Among the many volunteer positions she’s held at Vassar, her presidency of Vassar’s Alumnae Association from 1965 to 1971—the years during which Vassar wrestled with the decision to go coed—may have been the toughest.
“Those were the hot and busy years,” Taft recalls; many alumnae were in up in arms over Vassar’s discussions about a possible merger with Yale. She says, “People were often turning to me and saying ‘What do they think?’ I knew what I thought, and I had a pretty good idea of what the alumnae thought: They did not want to go to Yale.”

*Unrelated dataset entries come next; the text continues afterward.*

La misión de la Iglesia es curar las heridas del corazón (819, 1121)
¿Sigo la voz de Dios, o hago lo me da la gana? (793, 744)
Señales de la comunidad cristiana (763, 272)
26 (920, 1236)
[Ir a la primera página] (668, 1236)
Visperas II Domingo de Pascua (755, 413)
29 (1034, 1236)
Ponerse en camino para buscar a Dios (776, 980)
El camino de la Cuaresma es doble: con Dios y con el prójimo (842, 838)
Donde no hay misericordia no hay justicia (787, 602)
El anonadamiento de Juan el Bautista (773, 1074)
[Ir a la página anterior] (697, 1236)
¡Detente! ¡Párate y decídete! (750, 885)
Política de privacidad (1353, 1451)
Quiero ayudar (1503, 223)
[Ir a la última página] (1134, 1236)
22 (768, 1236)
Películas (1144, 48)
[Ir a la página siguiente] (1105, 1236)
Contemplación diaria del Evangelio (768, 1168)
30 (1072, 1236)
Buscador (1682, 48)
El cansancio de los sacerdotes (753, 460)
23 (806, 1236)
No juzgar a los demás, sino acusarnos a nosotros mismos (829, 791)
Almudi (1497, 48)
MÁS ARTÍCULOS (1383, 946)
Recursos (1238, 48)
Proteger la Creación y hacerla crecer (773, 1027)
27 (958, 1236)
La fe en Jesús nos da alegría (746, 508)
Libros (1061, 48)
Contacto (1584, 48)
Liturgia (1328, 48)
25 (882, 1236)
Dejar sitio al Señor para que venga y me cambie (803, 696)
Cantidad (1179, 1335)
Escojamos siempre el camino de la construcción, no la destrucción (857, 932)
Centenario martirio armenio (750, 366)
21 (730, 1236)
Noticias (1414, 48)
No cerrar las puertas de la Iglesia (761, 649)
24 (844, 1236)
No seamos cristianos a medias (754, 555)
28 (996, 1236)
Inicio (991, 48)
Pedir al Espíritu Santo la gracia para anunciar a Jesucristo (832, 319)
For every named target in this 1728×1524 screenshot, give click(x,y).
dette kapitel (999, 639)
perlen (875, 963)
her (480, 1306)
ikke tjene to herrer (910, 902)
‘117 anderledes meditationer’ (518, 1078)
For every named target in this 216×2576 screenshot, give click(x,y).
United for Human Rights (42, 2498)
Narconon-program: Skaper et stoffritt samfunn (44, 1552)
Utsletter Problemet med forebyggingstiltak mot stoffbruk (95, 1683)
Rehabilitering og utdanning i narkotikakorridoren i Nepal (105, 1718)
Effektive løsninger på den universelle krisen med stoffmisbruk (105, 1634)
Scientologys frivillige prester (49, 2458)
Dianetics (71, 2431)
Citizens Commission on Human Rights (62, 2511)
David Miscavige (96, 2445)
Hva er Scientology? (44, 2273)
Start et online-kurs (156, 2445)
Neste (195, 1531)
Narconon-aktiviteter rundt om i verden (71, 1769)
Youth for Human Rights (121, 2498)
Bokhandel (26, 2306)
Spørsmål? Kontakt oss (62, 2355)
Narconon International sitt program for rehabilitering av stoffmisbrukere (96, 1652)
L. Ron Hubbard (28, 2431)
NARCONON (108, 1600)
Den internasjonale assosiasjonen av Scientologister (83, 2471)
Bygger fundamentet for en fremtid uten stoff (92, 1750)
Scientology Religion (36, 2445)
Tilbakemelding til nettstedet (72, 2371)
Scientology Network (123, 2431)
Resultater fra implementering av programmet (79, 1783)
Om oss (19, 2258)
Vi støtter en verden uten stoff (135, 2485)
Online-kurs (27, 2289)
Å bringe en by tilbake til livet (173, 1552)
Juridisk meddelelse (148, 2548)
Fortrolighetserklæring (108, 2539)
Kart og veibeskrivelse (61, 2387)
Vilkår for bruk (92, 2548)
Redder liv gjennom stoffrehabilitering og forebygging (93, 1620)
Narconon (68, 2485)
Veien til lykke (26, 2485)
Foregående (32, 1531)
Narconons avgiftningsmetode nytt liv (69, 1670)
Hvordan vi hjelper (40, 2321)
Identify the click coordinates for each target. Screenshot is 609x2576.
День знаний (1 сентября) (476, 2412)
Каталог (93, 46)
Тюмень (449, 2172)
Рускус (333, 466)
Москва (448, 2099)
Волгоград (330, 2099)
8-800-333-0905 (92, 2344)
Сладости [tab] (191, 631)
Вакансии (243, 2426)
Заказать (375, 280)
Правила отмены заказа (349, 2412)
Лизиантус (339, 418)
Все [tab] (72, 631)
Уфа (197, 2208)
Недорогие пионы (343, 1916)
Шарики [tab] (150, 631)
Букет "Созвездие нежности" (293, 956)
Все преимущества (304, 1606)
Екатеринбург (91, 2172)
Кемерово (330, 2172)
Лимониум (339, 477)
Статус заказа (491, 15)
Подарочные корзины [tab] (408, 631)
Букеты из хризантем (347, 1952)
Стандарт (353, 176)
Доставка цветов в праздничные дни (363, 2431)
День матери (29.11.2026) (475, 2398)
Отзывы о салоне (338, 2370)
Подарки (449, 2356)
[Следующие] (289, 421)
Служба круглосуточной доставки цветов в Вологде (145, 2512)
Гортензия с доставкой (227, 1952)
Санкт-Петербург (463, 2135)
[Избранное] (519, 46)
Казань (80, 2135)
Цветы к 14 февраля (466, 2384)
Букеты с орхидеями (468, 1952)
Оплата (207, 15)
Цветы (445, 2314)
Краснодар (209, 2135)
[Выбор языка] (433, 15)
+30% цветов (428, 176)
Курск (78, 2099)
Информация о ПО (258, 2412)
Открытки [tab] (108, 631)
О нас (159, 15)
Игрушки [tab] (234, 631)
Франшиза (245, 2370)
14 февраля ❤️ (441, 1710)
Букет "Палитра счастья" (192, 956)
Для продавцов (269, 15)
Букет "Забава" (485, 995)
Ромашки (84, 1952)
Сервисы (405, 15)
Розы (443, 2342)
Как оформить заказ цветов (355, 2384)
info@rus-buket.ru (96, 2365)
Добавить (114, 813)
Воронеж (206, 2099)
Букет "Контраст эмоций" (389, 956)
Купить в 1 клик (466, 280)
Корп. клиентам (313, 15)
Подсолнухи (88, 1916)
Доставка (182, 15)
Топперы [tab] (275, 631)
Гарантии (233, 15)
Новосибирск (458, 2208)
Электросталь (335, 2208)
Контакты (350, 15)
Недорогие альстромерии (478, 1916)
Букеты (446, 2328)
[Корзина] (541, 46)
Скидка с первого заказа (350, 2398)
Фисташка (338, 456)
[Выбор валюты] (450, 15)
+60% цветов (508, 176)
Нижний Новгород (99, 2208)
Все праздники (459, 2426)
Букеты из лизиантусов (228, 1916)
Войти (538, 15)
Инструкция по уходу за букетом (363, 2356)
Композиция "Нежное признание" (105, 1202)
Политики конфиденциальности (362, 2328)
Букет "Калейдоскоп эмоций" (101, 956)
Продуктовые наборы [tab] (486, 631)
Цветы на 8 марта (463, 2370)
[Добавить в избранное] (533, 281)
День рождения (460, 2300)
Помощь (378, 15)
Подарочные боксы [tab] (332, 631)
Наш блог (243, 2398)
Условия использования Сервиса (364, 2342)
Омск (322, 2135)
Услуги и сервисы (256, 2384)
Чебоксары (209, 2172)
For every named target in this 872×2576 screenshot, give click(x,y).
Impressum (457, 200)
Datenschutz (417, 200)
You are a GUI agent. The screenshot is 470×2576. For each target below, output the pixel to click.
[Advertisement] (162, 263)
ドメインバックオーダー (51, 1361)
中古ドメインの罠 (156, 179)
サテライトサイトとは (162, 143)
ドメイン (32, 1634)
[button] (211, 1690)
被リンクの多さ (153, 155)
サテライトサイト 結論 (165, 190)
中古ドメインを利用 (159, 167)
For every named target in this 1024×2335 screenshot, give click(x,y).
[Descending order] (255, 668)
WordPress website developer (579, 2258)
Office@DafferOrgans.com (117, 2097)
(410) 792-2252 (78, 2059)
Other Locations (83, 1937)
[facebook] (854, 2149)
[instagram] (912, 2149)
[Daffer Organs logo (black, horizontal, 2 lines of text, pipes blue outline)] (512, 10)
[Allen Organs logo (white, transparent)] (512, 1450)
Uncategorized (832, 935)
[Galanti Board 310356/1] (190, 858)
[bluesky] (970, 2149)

Vassar alumnae were known for jotting off angry notes when displeased, and Taft says, “I answered every letter I got. In the long run, that held the alumnae together because they knew somebody was listening to them.” (Taft’s correspondence now resides in Vassar’s Archives and Special Collections.)
She once told the Vassar Quarterly that she had been “determined to keep Vassar alive and independent,” despite also having strong ties to Yale. (Six generations of her family have attended—her father, grandfather, husband, and grandchildren, in addition to Taft herself.)
In lieu of a merger, she urged Vassar to go coed. By that time, the tide—even among alumnae—seemed to be shifting in favor of coeducation. Many thought it inevitable; other colleges seemed to be trending in that direction.
“Everything worked out,” she told the VQ. “It was a wise decision at that moment in educational history.”
For her leadership during this tumultuous period and others, she was named the first recipient of the AAVC Award for Outstanding Service to Vassar College in 2001. She received the award once more in 2011, along with other former presidents of the alumnae/i association.
She recounts many of her Vassar stories in her memoir, though her drawings and paintings are mostly of places she has traveled—from her summers in Pine Orchard, CT, to the streets of Bonifacio, Corsica.
Taft is quick to chuckle when asked if she had ever received formal training in art making. “I have to say I was self-taught. I wouldn’t blame me on anybody,” she replies.
“I’m not an artist, but when I was little, I drew all over everything. We had this funny lady who came from Europe to see my mother and she said, ‘Who does all this doodling on the telephone?’ And my mother said, ‘That’s Franny.’ We became friends. She always thought I was an artist. But I’m not.”
Those who read her memoir might well disagree. Her lively drawings and recollections illustrate a full and rich life—the life of one of the most interesting, colorful, and … beloved Vassar alumnae/i.